The prestigious award is from the New York-based Women of Magnitude/Men of Magnitude limited liability company (LLC) and the Dr Thandeka Mazibuko Foundation.
‘The event was conceptualised with a vision to honour, celebrate, and create cancer awareness and free screening for disadvantaged communities while highlighting those who serve the community,’ said Dr Thandeka Mazibuko. ‘The Men of Magnitude Awards celebrate the phenomenal and evolutionary work these various women and men do in their respective countries.
‘The Awards are made in partnership with the SinomusaNothando Community Development Inc who build cancer centres in rural communities and offer free cancer screening to communities in need. This partnership strengthens the relationship between South Africa and New York City,’ said Mazibuko.
Said Ngubane: ‘A man of magnitude is someone you look up to - an historical figure who has made a powerful mark on society,’ he said. ‘I have dedicated this day to my parents who brought me up to be the man I am through their teachings and belief in me. Both my parents were educators and academic leaders of their time and had a passion for education.’
He said he was humbled by the award. ‘This is quite an achievement since it has always been my dream to be an educator and to teach and inspire the people of my community. The award reflects my hard work.’
He thanked his family for being his support system. His son, Lindelani, said: ‘My father is indeed a Man of Magnitude.’
During his address on receiving the award, Ngubane spoke about the challenges of entering academia during the apartheid era, the highlights of his career and the power of indigenous languages.

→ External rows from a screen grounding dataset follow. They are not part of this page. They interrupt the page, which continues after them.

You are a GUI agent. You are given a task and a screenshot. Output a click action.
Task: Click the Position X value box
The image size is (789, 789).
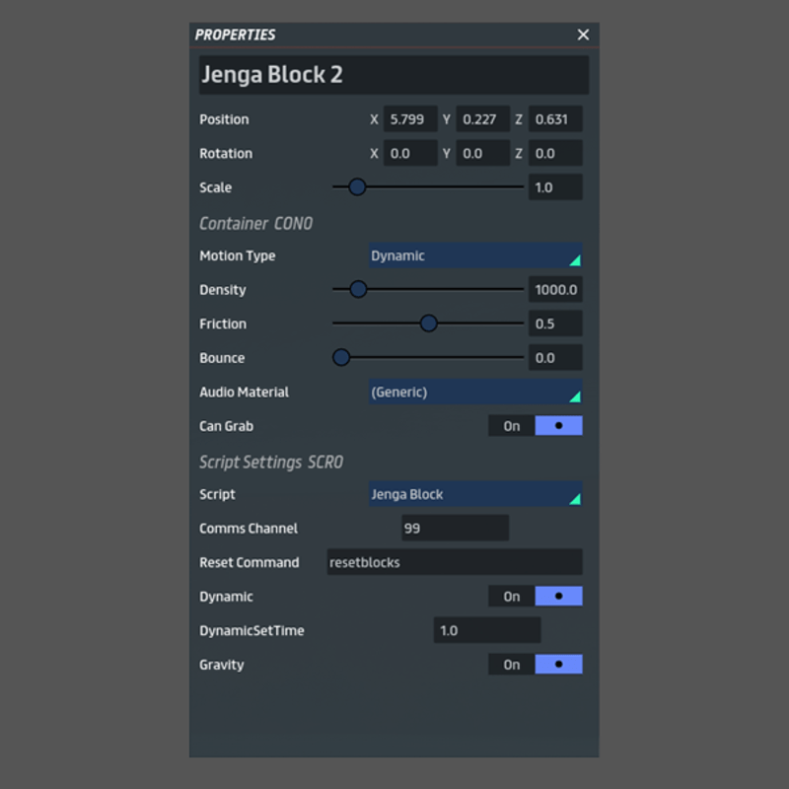410,118
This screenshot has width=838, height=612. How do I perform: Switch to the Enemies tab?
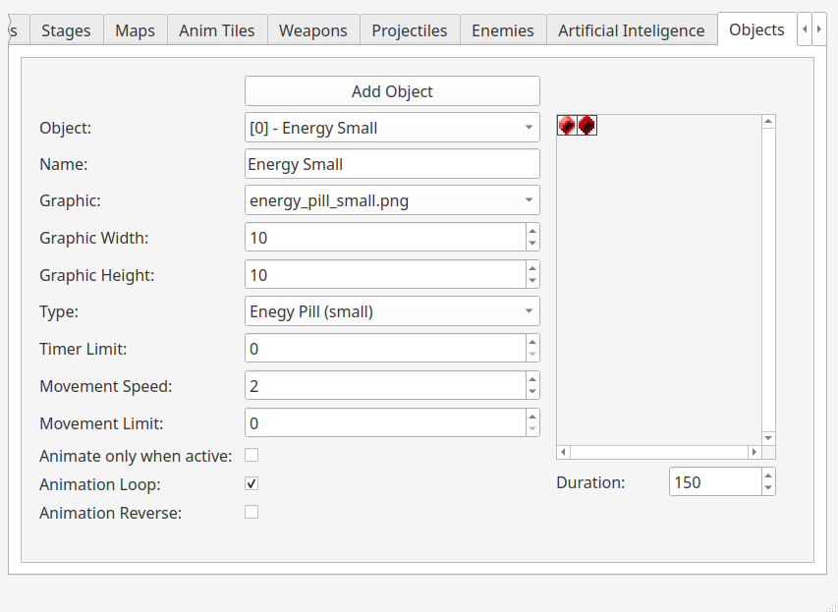[x=502, y=30]
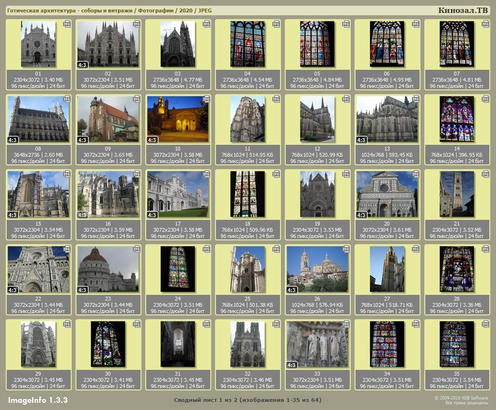Viewport: 496px width, 410px height.
Task: Open thumbnail 26 of hilltop cathedral
Action: (317, 269)
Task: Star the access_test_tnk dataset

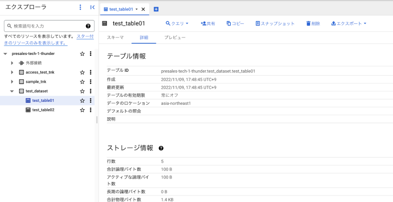Action: tap(82, 72)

‘Apartheid or segregation led us to underestimate ourselves and to develop an inferiority complex. It could even be said to have robbed us of our souls and we have had to work even harder to be achievers. Bantu education was designed for Black African people and was intended by the apartheid government to limit our intellectual development. In spite of that, some of us, by great effort, managed to reach higher levels of education. Our experience as Black South Africans has compensated us with wisdom to face the challenges of social injustice, and to achieve education against the odds while fighting the inequalities of the apartheid era,’ he said.
‘Educating students from different backgrounds has equipped me with an understanding of the value of a human being.
‘Men and Women of Magnitude will host another awards ceremony at the Yankee Stadium in July during the New York Football Club game. We will honour young soccer players from South Africa and Africa with these awards.’